Harold Citron – Credit Intel

Casey Alexander – Gilford Securities

Presentation

Operator

Good day, everyone and welcome to the Golfsmith International Holdings Inc. First Quarter Fiscal 2012 Earnings Conference Call. Today’s call is being recorded. For opening remarks and introduction, I would like to turn the call over to Jean Fontana of ICR. Please go ahead, ma’am.

Jean Fontana

Thank you. Good afternoon everyone. Thank you for joining us today to discuss Golfsmith International Inc. first quarter 2012 earnings results. As a reminder, our presentation includes, and responses to various questions may include, forward-looking statements about the company’s financial results and about future plans and objectives.

Any such statements are subject to risks and uncertainties, which could cause the actual results to vary materially. These risks are discussed in the company’s Annual Report on Form 10-K filed with the SEC. We issued a press release this afternoon. If you have not received a copy, you can find it on our website or by calling Investor Relations at 203-682-8200.

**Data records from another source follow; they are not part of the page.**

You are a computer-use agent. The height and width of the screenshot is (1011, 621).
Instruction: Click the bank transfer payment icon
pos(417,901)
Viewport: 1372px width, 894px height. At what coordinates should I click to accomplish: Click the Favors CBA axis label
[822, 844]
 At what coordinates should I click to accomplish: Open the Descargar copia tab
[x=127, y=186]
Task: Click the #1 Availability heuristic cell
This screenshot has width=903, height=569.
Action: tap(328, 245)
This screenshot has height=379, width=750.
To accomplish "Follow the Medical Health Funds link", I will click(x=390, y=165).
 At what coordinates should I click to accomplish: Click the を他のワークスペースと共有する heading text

Presenting on the call today, we have Golfsmith’s Chairman and CEO, Martin Hanaka as well as President, Chief Financial Officer and Operating Officer, Sue Gove.

With that I’ll turn the call over to Marty.

Martin E. Hanaka

Thank you, Jean good morning all. If you permit Sue and I would like first to go over the first quarter results after which time I will comment at a high level regarding yesterday’s acquisition release and then we will take all your questions. I will start with a quarter overview to be followed again by Sue’s operating synopsis.

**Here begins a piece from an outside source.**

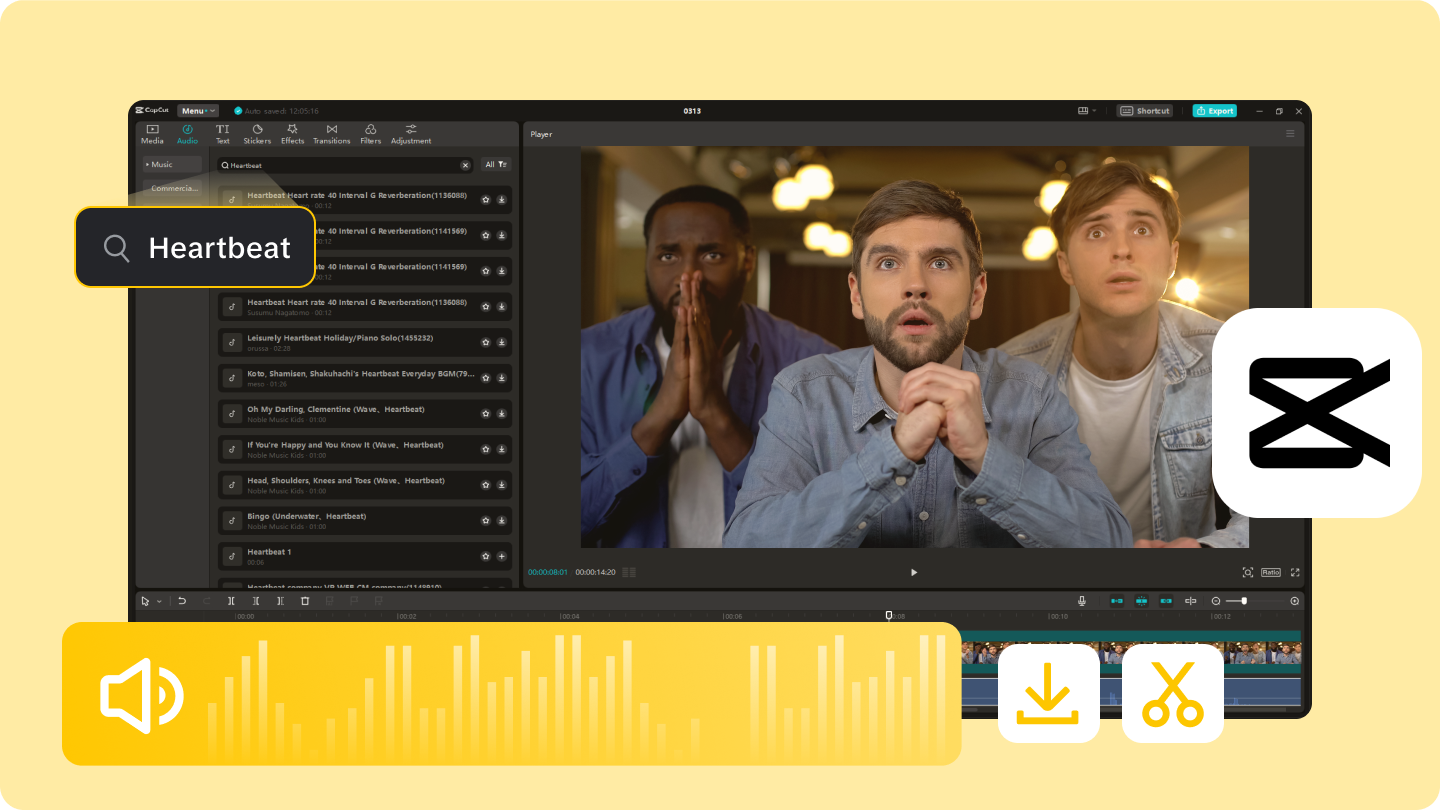Viewport: 1440px width, 810px height.
Task: Click the microphone icon to record voiceover
Action: (x=1081, y=601)
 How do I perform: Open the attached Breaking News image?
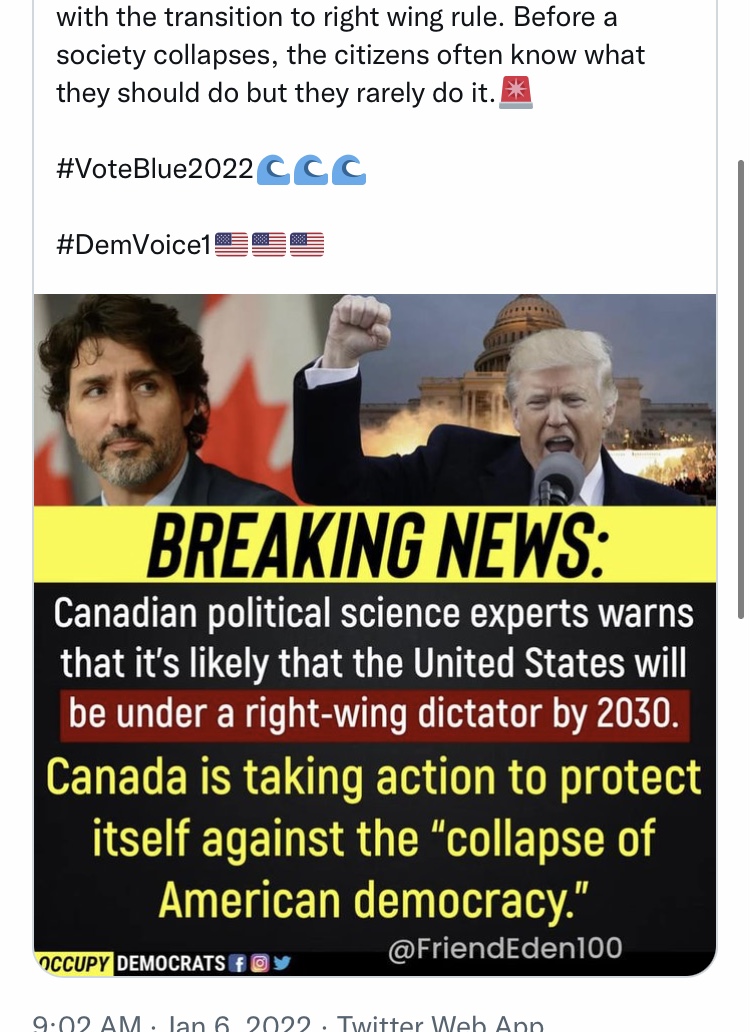[375, 635]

First, the top line was very solid throughout the quarter February was better than January and March is better than February overall 8.5% comps so our core business is very strong. Again it strengthen throughout the quarter and if you looked at it, it was a combination of factors and across all geographies traffic was up mid single digits, AOV was up mid single digits, conversion wise IPT was up slightly, so all these key metrics are all going in the same direction.

The environment was very positive mother-nature gave us a nice boost certainly in the Northeast and the Midwest had a very nice impact. And as a result of the weather rounds played were up significantly across the whole industry and that’s in an environment where golfers are down. Since I started getting involved with Golfsmith, the amount of golfers in the U.S. has dropped from $29 million to $25.7 million. So the weather and rounds played made for a nice environment for us to do business in Q1 ’12.

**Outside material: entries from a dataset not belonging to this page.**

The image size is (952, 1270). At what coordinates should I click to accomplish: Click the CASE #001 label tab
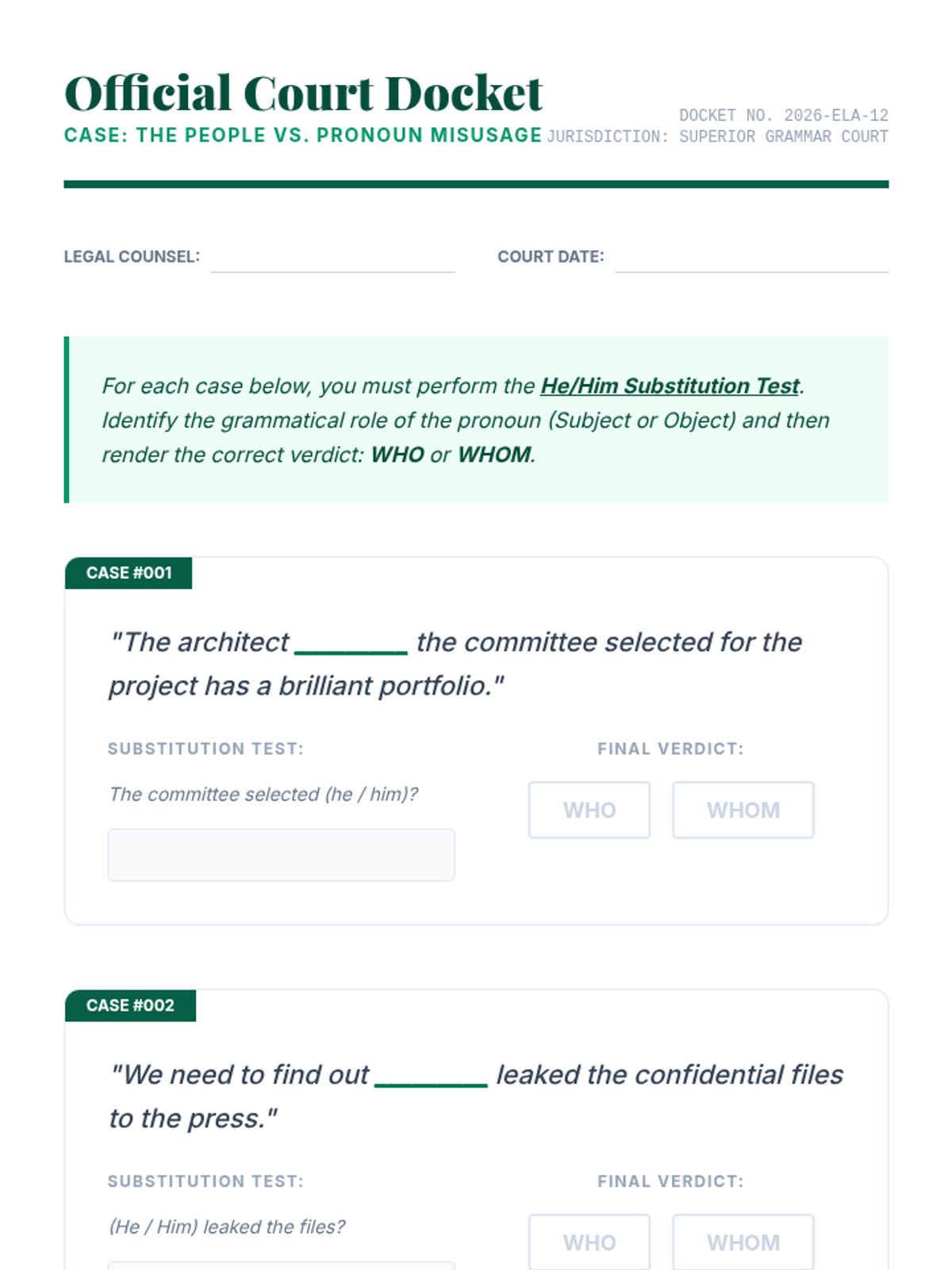[129, 573]
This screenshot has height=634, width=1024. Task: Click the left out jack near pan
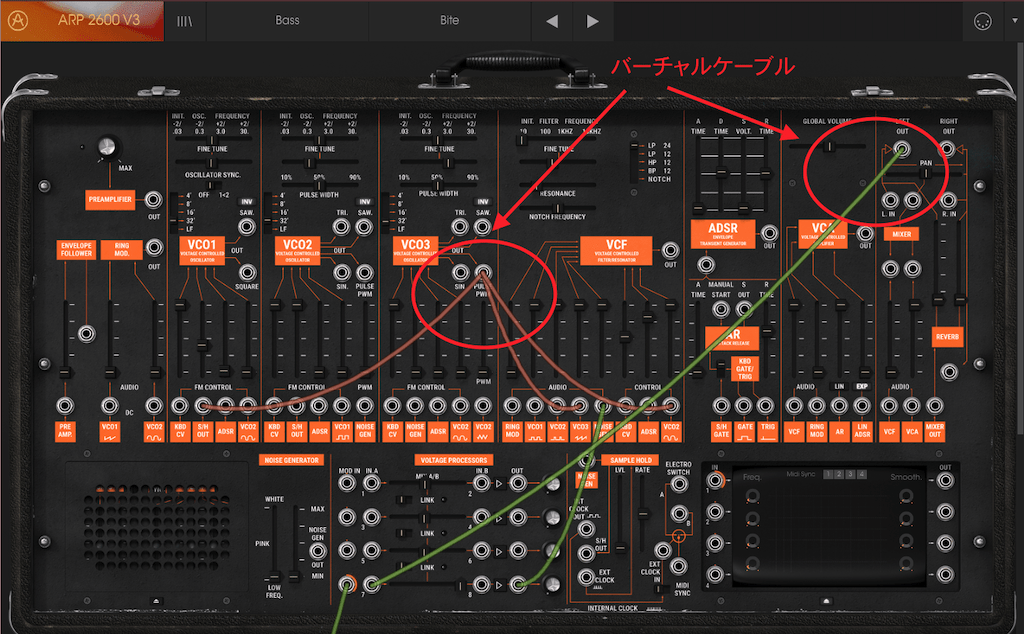click(902, 149)
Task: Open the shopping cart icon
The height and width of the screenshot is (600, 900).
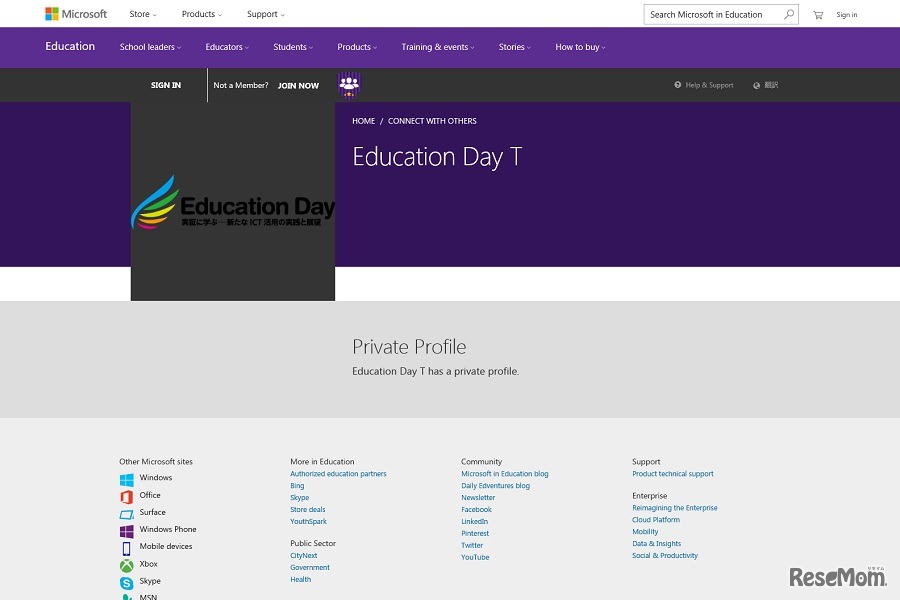Action: tap(818, 15)
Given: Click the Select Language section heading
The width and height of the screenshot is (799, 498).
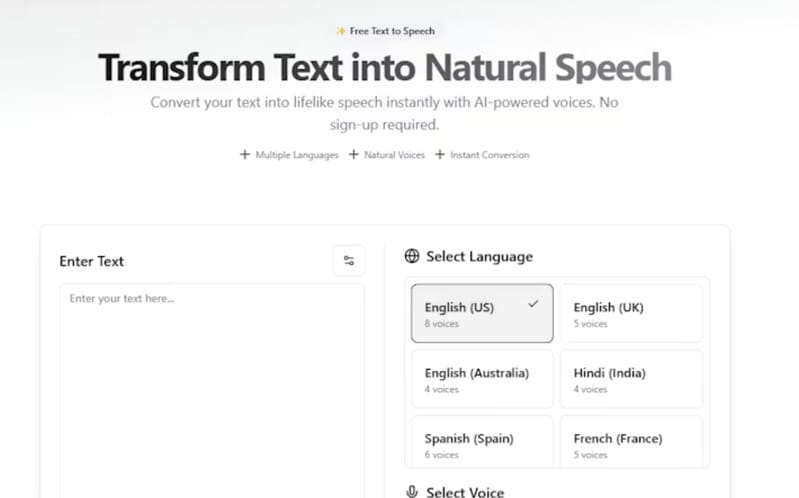Looking at the screenshot, I should pyautogui.click(x=479, y=256).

As well competition is decreased there is 929 doors at the start of this year versus 1,574 doors in 2007. Last year there were 142 net closing so amounted 16% year-over-year. So the overall competitive environment has eased and has made life easier for us as a result. As a result of that our market shares are up, we are up over 5% in dollars for the first quarter and up 11% in units versus the industry and the 8 key categories to GOLF data tech tracks.

So the overall results, I think reflect some loose ends that we cleaned up and is particularly as we move into growth you will see a lot of investment in pre-opening. We’re opening 10 new stores and relocating four as you know, and our D-to-C number reflects the number of system bumps and some operating practice changes, but we’re back on track in May. Those are kind of a high level overview and now Sue will talk about the numbers. Sue.

Sue E. Gove

Okay. Thank you, Martin. Good morning everyone. For the first quarter of fiscal 2012, net revenues increased 11% to $90.5 million compared to $81.5 million in the first quarter of last year. Sales were driven primarily by the five new store openings since the end of the first quarter of last year, as well as the comparable store increase at 8.5% partially offset by a 4.7% decrease in net revenues from the direct-to-consumer channel.

We saw sales improve with more favorable weather conditions and we benefited from targeted marketing initiative as well as strong store openings. Our average transaction grew 4%, reflecting the improvement we made to our merchandize assortment, our continued focus on improving our selling culture, with key metrics.

Gross profit increased 10.5% to $30.3 million compared to $27.4 million in the first quarter of last year. Gross margin was 33.5% as compared to 33.6% for the same period last year. This 10 basis point decline in gross margin was primarily due to decline in merchandize margins with a sales mix shift towards lower margin product compared to last year as well as the impact of major clearance on apparels, which were launched immediately following the holiday shopping season.

SG&A expense increased to $33.6 million in the first quarter, compared to $30.5 million in the same quarter last year. As a percentage of net revenue SG&A was 37.2% in the current quarter compared to 37.4% in the prior year. The increase in dollars relates primarily to the five new store openings, three of which opened in the current fiscal year. Two store relocation’s and an increase in credit card fees driven by increases in sales over the prior year.